It looks increasingly likely 4Q2008 was a major growth disappointment. Confirmation awaits GDP release in two weeks time.

 

Domestic spending gradual gave way during 2008 and too many local sectors were recording output losses in 4Q2008 for it to be otherwise.

 

And then there was of course from October onwards the horrific implosion abroad, with industrial production and exports nose diving in country after country. It all hit us very hard as well, even if with a minor lag. 

 

Locally, our retail trade, mining and manufacturing activity were all at least 4%-5% down in real terms. Motor trade sales and residential building plans approved over 30% down. Financial services slowing down.

 

If GDP actually declined in 4Q2008, recession would have started sometime in 2H2008 (that is six months ago).

 

Although GDP growth for 2008 could still have come in at a disappointing 3% overall, it would have mainly been held up by a low base effect.

 

There is growing concern about what actually happened during 4Q2008. Industrial production worldwide went into a screaming dive, with exports following.

 

How would that have played here?

 

My best estimate for consumption growth in 2008 is 2.5%.

 

Fixed investment held up well in the first three quarters, but stories abound how private fixed investment went into rapid retreat since then. This could have limited fixed investment growth to 10% overall in 2008.

 

Government consumption probably was a steady 5% growth.

 

These are still relatively high numbers, but inventory cutbacks and residual adjustment became increasingly negative with every passing quarter during 2008. This suggests total domestic demand did not grow by more than 3.5% in 2008.

 

The difficult questions concern exports and imports. Both held up reasonably well during the first three quarters of 2008. But exports may have fallen heavily during 4Q2008, also independently reflected in changing container traffic fortunes.

 

Even if imports also gave way, it may not have been as much as for exports.
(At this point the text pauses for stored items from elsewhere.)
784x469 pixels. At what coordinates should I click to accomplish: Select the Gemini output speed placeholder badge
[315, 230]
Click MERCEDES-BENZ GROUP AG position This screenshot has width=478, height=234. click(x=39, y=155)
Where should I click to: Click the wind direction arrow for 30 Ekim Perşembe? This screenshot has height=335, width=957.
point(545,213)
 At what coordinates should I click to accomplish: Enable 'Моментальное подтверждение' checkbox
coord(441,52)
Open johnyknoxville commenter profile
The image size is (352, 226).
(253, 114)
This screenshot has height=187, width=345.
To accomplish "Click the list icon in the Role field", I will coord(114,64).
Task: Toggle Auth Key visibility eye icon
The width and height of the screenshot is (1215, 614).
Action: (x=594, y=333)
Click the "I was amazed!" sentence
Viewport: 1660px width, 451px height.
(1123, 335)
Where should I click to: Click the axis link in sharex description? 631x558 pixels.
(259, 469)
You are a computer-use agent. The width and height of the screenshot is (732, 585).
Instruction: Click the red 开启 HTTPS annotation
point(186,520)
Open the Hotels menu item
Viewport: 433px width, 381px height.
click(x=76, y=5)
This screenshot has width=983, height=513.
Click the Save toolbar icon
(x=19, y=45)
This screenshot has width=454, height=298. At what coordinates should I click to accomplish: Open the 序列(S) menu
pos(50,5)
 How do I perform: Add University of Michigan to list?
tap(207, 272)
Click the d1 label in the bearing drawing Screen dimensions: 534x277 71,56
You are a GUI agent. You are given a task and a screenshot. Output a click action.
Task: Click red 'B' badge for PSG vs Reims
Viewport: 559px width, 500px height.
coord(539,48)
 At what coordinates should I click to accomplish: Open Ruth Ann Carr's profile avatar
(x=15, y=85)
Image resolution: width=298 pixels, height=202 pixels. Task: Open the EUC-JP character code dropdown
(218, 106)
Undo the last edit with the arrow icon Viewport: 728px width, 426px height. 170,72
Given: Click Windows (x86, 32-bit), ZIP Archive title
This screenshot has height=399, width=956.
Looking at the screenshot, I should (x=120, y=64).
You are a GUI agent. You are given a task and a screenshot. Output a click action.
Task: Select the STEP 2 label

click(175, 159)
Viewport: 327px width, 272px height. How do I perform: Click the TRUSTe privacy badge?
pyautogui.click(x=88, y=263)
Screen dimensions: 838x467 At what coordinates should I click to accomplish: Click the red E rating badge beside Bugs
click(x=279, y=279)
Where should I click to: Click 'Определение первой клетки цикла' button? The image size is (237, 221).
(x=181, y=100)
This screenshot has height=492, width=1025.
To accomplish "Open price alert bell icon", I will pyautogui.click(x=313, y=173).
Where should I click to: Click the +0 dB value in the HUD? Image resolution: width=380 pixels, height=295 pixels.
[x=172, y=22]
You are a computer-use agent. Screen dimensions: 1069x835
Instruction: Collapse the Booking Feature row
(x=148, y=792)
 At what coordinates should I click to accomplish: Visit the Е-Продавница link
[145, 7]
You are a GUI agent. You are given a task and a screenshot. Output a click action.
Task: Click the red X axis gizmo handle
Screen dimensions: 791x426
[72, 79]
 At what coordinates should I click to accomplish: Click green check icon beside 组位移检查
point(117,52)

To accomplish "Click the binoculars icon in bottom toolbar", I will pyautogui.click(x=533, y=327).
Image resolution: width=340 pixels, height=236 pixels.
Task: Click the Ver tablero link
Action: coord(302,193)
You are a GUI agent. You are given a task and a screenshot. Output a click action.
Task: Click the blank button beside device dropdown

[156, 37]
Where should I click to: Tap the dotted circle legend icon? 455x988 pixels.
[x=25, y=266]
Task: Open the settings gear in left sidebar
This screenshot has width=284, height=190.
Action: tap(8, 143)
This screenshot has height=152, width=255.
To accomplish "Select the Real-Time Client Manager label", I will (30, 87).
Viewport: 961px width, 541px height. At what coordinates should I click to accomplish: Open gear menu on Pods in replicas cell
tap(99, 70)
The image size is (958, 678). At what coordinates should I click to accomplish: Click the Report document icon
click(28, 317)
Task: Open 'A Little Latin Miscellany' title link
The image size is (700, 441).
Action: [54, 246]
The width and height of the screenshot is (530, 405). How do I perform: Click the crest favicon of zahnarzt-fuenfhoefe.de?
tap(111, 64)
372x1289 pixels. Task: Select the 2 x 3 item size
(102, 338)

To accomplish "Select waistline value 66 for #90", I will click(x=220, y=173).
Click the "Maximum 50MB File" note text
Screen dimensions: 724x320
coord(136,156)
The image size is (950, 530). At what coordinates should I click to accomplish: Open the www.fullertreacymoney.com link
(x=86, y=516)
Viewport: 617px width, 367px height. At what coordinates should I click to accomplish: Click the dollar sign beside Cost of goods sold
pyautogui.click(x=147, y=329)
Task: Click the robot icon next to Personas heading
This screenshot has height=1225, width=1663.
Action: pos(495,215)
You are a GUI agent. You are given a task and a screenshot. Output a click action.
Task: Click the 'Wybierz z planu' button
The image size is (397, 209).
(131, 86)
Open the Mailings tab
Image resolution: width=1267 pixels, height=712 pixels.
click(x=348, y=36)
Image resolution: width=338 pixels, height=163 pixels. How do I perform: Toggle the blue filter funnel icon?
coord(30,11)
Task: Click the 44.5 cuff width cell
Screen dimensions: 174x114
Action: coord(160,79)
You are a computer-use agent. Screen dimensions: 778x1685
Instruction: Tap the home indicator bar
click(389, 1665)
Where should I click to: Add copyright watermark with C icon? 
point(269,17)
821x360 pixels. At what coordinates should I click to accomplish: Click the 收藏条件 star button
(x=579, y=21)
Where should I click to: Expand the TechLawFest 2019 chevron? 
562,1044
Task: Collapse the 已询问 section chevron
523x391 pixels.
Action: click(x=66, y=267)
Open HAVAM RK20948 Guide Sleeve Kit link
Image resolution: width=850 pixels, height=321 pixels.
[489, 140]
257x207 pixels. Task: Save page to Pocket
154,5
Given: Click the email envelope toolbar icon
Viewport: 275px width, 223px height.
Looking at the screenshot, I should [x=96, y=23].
This suggests a negative hit on net exports, pulling overall GDP growth down towards 3%.

 

What will 2009 offer us?

 

Despite consumer buying power improving due to falling oil prices, increasing support from an expanding budget deficit and now rapidly falling interest rates, national income erosion through employment losses may still limit household consumption growth to 1%-1.5% in 2009. In addition, fixed investment growth may slow to 2%-4%. Government consumption will probably keep growing at 5%, making it the outperformer.

 

If inventory and residual downside corrections remain large, total domestic demand may not grow by more than 1%-2% in 2009.

 

If we could assume that export and import trends were similar, this could still translate into 1%-1.5% GDP growth in 2009. But even these already low estimates are becoming more suspect by the day.

 

Durable household consumption and private fixed investment spending may still be falling away, pulling import levels lower. But public infrastructure efforts will remain strong, thereby probably still sustaining import levels overall.

 

Meanwhile, what’s happening to our exports?

 

Mining volumes will decline further, gold and platinum probably modestly, but diamonds heavily, with coal mostly unchanged. Motor exports may be down by 30% this year, if not more. Steel and chemical exports should be down.

 

If overall export volumes actually decline by 0-5% this year, GDP growth would be further eroded. Thus one arrives at 0-1% GDP growth for 2009, with many forecasts now populating this range.    

 

New Year 2009 didn’t start well, with new passenger car sales 32% down in January and commercial vehicles over 40% down, for a combined -35% decline year-on-year. And this now off an increasingly weak base!!!

 

As 1Q2009 unfolds we may encounter one of the weakest growth performances in many years, thereby confirming a deepening recessionary condition.

 

SARB leading indicators give us little reason for joy, with an accelerating decline noticeable through October-November 2008, probably tied to the growing misfortune of our exporters, but also suggesting spreading weakness domestically.

 

Such weakness is projected deeper into 2009, with so far no real hint of recovery identified (except the stock market), with global news also remaining bad (except for stabilising Purchasing Managers Indices).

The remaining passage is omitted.